An increasing number of jumbo-size enterprise data sets-and all the technology needed to create, store, network, analyze, archive and retrieve them-are considered “big data.” This massive amount of information is pushing the limits on storage, servers and security, creating an immense problem for IT departments that must be addressed.
So what’s the tipping point? When does average-size data become big data?
eWEEK’s crack at this definition, with help from research firm Gartner, goes like this: “Big data refers to the volume, variety and velocity of structured and unstructured data pouring through networks into processors and storage devices, along with the conversion of such data into business advice for enterprises.”
These elements can be broken down into three distinct categories: volume, variety and velocity.
Volume (terabytes, petabytes and eventually exabytes): The increasing amount of business data-created by both humans and machines-is putting a major hit on IT systems, which are struggling to store, secure and make accessible all that information for future use.
Variety: Big data is also about the increasing number of data types that need to be handled differently from simple email, data logs and credit card records. These include sensor- and other machine-gathered data for scientific studies, health care records, financial data and rich media: photos, graphic presentations, music, audio and video.
Velocity: It’s about the speed at which this data moves from endpoints into processing and storage.
Big Data: Tools, Processes and Procedures
“In simplest terms, the phrase [big data] refers to the tools, processes and procedures allowing an organization to create, manipulate, and manage very large data sets and storage facilities,” analyst Dan Kusnetzky of the Kusnetzky Group, wrote in his blog. “Does this mean terabytes, petabytes or even larger collections of data?

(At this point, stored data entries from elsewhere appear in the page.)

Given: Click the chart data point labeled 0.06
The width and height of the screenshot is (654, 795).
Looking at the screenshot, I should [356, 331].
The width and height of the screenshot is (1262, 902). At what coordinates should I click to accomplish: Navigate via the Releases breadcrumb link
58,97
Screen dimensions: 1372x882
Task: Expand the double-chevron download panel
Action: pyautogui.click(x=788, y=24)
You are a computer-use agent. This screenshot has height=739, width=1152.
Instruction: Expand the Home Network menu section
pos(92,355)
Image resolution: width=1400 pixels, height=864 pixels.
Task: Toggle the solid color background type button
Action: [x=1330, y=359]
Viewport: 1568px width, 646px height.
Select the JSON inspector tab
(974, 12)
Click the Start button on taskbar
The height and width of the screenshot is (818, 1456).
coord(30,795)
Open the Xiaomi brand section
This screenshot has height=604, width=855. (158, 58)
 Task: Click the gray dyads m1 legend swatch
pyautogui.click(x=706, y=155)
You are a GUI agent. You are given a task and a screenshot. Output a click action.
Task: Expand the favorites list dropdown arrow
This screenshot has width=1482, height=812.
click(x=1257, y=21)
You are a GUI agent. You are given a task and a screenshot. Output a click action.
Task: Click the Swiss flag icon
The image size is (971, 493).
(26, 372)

“The answer offered by [IT] suppliers is -yes.’ They would say, -You need our product to manage and make the best use of that mass of data.’ Just thinking about the problems created by the maintenance of huge, dynamic sets of data gives me a headache.”
In addition to volume, variety and velocity, there’s another “v” that fits into the big data picture: value. Accurate analysis of big data provides value by helping businesspeople make the right decision at the right time.
Whole Sets, Instead of Subsets
Historically, data analytics software hasn’t had the capability to take a large data set and use all of it-or at least most of it-to compile a complete analysis for a query. Instead, it has relied on representative samplings, or subsets, of the information to render these reports, even though analyzing more information produces more accurate results.
That approach is changing with the emergence of new big data analytics engines, such as Apache Hadoop, LexisNexis’ HPCC Systems and 1010data’s cloud-based analytics service. These new platforms are causing “the disappearing role of summarization,” said Tim Negris, senior vice president of 1010data, a cloud-based data analytics provider. “With regard to big data, it’s one thing to just suck [data] in and put it somewhere, but it’s quite another thing to actually make use of it.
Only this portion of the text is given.